Artigo publicado hoje n’O Popular.
Um tio da minha esposa faleceu há alguns dias. Covid-19. Ficou quase vinte dias hospitalizado, vários deles entubado. Não pôde se despedir da esposa, dos filhos, de ninguém. Não houve velório. E não puderam enterrá-lo no jazigo da família. A viúva, acompanhada por alguns parentes, poucos, foi ao cemitério. A paisagem era de covas abertas, aquela infinidade de bocas escancaradas para o nada, como se o próprio chão estivesse estupefato, aterrorizado.
Isso foi na segunda-feira da semana passada. Fazia sol em São Paulo. Um belo dia de outono. E a tia observou uma quantidade enorme de enterros ocorrendo às pressas, um atrás do outro, como se acompanhasse uma linha de montagem da morte, ou uma linha de desmontagem, de descarte. Ela pôde observar isso porque a cova destinada ao marido era estreita demais. Então, teve de esperar que outra cova fosse designada ao corpo (creio que o alargamento da primeira também foi cogitado).
Como se não bastasse, ela ainda assimilava o soco sofrido na véspera: por engano, foi chamada ao hospital com a informação de que o marido se recuperara e estava na enfermaria; lá chegando, soube da verdade. Do alívio à dor extrema. Do esboço de um sorriso ao soco no meio do peito. Cada morte arrasta outras consigo, literais e não literais, porque eu não saberia dizer se essa mulher continua viva depois de tudo isso. Não sei se eu continuaria.

──────────────────────────────

# REQUISITOS DO PROBLEMA
Reescreva a parte do artigo que começa em "Um tio da minha" e termina em "estivesse estupefato, aterrorizado.", trocando "cemitério" por "campo-santo".

Trechos de um conjunto de dados:
──────────────────────────────

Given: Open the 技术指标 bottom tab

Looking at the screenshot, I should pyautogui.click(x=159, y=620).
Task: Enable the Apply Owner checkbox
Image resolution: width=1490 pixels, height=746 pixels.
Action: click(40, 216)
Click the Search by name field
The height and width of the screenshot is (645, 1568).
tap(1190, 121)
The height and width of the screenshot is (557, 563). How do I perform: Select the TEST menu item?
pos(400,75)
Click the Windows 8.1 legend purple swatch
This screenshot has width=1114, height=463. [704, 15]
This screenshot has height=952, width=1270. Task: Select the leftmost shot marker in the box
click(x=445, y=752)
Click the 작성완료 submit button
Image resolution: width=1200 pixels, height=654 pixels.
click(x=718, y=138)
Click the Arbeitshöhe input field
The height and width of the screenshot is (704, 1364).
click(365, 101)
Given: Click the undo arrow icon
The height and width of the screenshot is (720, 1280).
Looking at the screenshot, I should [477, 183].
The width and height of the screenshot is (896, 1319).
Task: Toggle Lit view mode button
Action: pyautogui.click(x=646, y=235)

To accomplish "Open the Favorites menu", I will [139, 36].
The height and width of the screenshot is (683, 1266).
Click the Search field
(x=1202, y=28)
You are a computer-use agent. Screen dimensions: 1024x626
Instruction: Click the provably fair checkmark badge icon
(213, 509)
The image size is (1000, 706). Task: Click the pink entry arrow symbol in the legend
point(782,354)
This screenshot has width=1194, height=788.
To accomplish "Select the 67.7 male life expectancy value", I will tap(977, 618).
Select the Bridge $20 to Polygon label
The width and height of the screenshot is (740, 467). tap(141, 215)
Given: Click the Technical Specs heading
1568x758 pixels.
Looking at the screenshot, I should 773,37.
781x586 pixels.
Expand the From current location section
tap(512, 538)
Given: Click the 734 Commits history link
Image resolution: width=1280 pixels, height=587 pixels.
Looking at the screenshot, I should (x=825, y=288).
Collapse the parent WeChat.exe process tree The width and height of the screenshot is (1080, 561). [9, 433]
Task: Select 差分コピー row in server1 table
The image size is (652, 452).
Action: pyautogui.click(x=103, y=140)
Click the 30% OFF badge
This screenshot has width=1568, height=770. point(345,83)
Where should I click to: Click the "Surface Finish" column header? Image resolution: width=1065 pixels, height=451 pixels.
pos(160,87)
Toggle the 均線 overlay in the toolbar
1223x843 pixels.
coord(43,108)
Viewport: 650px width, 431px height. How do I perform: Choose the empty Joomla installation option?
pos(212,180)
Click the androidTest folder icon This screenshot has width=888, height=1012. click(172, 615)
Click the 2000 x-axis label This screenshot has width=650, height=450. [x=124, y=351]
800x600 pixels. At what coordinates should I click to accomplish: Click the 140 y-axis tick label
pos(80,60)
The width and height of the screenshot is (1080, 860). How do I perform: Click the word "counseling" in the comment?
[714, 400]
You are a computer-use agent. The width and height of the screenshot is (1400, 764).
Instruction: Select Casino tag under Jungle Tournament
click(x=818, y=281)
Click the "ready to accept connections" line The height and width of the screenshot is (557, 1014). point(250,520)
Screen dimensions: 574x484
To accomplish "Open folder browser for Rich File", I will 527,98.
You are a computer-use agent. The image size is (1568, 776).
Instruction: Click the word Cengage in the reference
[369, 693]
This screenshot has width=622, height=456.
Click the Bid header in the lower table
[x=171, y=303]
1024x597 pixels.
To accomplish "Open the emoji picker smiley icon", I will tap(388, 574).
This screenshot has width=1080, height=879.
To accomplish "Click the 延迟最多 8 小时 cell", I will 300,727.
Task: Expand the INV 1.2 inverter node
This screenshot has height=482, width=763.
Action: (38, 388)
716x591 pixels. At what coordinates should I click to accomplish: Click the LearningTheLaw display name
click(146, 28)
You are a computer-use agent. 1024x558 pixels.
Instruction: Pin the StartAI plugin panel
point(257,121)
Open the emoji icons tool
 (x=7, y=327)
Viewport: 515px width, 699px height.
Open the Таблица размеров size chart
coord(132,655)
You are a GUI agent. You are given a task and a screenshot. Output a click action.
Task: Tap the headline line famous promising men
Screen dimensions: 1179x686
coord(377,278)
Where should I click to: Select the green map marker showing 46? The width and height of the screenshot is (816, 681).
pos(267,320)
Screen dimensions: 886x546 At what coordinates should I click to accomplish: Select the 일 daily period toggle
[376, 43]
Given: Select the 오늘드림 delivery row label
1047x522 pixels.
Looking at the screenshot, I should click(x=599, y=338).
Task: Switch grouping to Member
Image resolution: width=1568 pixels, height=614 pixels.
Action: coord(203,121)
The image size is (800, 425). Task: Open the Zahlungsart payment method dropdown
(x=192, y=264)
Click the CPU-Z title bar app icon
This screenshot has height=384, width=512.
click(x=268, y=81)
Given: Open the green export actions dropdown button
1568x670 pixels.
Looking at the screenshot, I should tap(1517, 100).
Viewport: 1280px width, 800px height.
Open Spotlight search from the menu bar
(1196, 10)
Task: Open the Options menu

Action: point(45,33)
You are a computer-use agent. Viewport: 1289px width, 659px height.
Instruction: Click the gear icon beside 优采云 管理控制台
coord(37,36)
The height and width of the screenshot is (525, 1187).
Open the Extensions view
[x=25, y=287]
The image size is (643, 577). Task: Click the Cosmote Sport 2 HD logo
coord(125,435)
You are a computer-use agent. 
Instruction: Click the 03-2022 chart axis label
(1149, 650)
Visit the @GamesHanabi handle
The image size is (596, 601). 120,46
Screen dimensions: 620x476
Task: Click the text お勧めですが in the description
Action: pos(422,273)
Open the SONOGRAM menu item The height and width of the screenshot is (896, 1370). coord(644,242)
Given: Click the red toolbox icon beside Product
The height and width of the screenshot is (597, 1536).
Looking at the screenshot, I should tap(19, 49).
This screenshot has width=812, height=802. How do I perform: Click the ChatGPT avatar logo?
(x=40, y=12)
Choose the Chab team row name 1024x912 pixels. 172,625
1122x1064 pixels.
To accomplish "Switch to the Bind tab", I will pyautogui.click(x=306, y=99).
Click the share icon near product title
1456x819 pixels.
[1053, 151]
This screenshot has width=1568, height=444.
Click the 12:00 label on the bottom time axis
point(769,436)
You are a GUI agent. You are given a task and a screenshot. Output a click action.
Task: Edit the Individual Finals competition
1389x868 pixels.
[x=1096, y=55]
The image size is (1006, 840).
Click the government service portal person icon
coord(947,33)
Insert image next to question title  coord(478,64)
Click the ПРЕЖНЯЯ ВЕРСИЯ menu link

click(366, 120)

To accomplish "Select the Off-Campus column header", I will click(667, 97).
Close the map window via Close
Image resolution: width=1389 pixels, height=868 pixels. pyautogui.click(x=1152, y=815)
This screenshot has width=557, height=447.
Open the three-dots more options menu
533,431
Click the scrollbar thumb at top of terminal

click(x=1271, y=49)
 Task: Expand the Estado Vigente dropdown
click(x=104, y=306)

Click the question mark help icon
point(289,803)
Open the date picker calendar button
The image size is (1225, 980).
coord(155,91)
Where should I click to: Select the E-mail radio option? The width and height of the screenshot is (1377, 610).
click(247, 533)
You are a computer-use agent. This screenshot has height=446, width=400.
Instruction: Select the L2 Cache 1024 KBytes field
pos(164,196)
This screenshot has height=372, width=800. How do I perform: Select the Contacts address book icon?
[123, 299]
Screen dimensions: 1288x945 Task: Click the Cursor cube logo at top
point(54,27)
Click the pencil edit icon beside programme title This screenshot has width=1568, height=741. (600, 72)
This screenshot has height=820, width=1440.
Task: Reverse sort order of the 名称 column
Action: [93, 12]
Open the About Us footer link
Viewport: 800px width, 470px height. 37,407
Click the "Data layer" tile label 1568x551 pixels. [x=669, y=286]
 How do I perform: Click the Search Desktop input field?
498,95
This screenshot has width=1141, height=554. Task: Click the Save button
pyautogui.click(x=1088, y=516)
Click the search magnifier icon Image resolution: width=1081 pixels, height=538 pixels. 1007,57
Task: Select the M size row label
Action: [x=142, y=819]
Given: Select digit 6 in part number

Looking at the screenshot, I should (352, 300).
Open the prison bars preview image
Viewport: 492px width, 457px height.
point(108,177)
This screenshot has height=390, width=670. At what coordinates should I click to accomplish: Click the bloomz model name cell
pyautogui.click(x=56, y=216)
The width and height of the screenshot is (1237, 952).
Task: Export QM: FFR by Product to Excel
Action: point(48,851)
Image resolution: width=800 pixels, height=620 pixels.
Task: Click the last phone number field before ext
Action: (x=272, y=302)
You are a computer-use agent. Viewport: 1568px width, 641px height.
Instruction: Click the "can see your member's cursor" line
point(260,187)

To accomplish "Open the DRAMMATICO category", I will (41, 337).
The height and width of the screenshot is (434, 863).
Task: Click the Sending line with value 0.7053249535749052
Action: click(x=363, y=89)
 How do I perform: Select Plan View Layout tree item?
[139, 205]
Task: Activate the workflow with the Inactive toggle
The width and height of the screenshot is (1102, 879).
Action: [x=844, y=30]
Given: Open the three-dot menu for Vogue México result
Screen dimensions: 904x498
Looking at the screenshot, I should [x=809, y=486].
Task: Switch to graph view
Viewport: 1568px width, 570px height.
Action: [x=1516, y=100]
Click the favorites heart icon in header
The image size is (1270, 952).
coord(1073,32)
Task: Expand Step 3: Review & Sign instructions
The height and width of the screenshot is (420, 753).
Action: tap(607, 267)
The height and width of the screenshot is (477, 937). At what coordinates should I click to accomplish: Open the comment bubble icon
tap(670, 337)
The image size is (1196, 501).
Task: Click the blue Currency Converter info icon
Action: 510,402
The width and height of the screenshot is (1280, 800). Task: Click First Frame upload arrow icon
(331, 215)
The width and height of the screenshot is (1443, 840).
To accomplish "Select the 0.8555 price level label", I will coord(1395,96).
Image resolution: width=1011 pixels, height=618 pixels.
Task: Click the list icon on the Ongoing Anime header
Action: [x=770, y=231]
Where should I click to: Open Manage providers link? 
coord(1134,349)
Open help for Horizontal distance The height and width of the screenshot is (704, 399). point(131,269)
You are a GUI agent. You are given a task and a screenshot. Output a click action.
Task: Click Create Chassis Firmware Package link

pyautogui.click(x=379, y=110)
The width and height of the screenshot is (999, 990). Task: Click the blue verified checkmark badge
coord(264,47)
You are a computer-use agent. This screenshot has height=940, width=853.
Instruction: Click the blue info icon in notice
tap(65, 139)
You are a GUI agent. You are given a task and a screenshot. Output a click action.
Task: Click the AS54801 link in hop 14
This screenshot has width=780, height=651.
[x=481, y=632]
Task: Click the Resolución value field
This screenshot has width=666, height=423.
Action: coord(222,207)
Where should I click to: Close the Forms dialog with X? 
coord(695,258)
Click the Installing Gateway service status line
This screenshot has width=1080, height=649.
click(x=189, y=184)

──────────────────────────────

# RESPOSTA
Um tio da minha esposa faleceu há alguns dias. Covid-19. Ficou quase vinte dias hospitalizado, vários deles entubado. Não pôde se despedir da esposa, dos filhos, de ninguém. Não houve velório. E não puderam enterrá-lo no jazigo da família. A viúva, acompanhada por alguns parentes, poucos, foi ao campo-santo. A paisagem era de covas abertas, aquela infinidade de bocas escancaradas para o nada, como se o próprio chão estivesse estupefato, aterrorizado.